2. Multiple Scattering Theories

This section briefly describes the multiple scattering angular distributions of electrons provided by the Goudsmit–Saunderson theory and the Lewis theory of multiple scattering. Further, a random walk method, developed by Wasaye et al. [25] and Roberts et al. [26], is applied to the Lewis theory, and it is evident that the random walk formula reduces to the Lewis theory of multiple scattering.

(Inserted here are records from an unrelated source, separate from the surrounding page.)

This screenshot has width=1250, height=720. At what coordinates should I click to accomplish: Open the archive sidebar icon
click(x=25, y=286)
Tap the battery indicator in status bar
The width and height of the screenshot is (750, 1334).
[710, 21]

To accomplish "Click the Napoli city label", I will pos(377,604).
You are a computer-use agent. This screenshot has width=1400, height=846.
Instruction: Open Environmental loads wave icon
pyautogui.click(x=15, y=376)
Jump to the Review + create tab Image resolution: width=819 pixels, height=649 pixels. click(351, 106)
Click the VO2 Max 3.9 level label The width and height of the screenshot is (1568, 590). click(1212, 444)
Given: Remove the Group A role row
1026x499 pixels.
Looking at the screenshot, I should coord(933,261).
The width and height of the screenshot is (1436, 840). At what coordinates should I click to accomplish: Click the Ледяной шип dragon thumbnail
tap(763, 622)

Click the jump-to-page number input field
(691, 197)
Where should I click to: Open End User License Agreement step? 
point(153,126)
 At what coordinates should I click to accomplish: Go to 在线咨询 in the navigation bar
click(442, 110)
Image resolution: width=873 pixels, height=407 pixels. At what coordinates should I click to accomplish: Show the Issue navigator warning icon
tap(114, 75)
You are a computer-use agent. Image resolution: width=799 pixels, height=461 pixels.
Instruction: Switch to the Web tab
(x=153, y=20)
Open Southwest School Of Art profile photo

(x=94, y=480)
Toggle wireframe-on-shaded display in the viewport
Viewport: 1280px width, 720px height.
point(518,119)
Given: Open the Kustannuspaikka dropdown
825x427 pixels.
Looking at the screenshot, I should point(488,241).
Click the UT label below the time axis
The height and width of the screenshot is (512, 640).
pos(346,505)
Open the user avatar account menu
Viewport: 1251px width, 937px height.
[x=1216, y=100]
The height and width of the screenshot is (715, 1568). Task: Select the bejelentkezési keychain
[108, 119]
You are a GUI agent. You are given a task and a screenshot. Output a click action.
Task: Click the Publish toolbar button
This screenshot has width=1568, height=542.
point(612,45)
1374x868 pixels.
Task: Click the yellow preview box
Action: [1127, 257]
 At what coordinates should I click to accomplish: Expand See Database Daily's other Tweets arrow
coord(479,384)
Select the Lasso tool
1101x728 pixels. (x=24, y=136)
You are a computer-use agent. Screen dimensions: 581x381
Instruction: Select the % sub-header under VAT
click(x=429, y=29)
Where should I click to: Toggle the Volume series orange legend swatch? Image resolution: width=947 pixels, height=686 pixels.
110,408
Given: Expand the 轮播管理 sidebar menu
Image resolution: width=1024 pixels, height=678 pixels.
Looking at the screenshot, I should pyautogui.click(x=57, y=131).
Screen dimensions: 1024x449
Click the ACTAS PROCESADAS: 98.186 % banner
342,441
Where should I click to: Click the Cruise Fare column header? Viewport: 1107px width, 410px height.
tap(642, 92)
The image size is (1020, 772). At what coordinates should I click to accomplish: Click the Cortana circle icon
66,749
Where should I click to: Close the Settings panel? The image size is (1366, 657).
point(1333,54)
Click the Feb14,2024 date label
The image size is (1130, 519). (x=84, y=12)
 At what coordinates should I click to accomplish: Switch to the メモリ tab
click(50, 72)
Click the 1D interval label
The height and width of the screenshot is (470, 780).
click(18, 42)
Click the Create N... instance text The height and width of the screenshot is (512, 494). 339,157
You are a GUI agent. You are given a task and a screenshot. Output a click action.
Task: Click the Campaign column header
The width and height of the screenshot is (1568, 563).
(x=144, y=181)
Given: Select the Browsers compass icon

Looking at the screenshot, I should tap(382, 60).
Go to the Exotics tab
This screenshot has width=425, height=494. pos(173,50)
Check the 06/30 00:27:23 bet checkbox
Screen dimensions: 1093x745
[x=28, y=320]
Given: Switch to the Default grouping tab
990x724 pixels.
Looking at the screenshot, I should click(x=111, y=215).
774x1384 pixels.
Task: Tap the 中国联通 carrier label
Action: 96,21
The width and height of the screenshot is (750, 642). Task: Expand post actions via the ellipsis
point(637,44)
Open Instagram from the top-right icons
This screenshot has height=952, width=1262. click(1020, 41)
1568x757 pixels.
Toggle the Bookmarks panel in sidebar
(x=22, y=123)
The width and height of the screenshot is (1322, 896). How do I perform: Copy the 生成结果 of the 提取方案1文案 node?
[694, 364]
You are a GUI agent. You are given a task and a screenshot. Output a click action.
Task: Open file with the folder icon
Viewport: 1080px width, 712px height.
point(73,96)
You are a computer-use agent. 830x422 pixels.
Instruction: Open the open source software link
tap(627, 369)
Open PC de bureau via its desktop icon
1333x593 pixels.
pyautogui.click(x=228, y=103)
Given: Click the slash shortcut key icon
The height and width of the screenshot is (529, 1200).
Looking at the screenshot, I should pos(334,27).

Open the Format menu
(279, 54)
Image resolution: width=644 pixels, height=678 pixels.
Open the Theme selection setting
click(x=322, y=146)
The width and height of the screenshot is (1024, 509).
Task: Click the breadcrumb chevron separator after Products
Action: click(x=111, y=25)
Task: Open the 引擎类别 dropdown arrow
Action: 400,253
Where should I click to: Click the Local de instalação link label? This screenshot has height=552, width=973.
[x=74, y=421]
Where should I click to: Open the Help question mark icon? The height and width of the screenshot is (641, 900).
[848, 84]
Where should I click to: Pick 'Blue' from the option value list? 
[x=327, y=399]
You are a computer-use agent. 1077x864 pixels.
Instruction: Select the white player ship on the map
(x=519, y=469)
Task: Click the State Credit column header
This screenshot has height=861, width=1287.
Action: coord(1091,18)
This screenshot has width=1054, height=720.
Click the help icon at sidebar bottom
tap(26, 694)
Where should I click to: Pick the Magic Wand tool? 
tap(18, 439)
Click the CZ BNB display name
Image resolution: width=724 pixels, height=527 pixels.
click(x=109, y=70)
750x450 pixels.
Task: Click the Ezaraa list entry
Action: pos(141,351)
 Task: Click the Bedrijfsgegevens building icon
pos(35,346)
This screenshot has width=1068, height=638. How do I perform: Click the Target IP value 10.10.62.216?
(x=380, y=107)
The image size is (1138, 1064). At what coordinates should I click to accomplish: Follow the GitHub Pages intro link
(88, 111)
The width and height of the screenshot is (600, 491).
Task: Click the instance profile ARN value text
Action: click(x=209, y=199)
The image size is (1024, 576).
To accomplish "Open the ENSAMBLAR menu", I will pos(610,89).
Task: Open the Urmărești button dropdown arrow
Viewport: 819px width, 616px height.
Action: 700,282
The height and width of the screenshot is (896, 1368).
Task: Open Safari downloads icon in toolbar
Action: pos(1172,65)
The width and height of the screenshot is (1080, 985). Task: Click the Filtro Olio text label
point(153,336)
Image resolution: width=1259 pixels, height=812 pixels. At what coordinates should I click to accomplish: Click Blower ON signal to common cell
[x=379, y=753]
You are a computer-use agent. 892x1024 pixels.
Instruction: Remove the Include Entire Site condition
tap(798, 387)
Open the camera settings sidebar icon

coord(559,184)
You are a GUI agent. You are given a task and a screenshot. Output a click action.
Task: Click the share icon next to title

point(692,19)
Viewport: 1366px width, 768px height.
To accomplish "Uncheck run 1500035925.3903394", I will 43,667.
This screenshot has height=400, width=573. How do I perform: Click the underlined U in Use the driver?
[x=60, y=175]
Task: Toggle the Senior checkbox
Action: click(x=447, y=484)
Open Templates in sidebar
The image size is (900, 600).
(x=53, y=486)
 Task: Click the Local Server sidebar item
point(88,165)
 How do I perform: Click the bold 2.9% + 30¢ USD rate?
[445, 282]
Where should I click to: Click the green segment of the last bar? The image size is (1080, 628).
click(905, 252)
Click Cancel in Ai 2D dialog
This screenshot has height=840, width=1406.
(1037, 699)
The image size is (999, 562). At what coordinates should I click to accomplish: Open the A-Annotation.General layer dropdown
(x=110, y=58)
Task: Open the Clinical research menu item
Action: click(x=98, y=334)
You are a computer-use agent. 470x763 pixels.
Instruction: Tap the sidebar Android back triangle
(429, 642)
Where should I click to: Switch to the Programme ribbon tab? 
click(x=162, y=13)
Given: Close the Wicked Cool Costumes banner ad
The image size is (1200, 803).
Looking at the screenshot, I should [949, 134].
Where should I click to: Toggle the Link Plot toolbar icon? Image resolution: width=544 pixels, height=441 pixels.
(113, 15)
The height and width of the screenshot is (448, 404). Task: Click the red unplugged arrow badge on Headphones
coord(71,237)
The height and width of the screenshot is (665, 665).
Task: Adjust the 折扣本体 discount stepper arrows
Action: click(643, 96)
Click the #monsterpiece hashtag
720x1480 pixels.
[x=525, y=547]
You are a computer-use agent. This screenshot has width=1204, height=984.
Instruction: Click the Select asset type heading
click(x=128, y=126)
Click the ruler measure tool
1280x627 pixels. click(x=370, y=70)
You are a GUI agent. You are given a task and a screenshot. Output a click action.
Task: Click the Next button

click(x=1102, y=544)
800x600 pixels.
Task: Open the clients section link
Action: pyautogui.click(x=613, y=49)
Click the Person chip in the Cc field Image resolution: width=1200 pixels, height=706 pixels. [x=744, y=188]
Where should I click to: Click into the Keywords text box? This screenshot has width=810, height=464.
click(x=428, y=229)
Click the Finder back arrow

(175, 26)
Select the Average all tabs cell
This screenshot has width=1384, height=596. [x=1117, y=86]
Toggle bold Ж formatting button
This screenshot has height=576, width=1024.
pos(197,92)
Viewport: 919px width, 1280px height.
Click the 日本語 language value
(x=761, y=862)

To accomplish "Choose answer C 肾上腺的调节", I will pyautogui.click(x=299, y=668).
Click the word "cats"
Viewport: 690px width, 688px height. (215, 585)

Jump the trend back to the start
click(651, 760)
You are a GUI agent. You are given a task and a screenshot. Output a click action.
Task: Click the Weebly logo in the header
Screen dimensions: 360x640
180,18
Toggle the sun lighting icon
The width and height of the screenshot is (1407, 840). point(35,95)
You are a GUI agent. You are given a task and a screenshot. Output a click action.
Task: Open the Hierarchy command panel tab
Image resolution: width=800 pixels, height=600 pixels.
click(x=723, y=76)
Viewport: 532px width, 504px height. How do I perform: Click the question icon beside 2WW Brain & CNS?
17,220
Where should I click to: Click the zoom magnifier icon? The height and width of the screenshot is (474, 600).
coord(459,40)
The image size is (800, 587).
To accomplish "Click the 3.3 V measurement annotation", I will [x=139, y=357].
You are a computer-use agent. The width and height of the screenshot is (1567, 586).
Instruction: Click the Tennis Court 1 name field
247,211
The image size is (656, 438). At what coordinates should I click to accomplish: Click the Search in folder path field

2.1. Goudsmit–Saunderson Theory of Multiple Scattering

Consider an electron of kinetic energy E that is moving along the z-axis in our frame of reference. We assume that the energy of the electron remains the same along its path. Let $F_{GS}\left(\theta ;t\right)$ denote the probability density (per unit solid angle) of finding the electron moving in the direction $\theta$ after traveling a path length t. The angular distribution after a path length t can then be expressed as [7,8].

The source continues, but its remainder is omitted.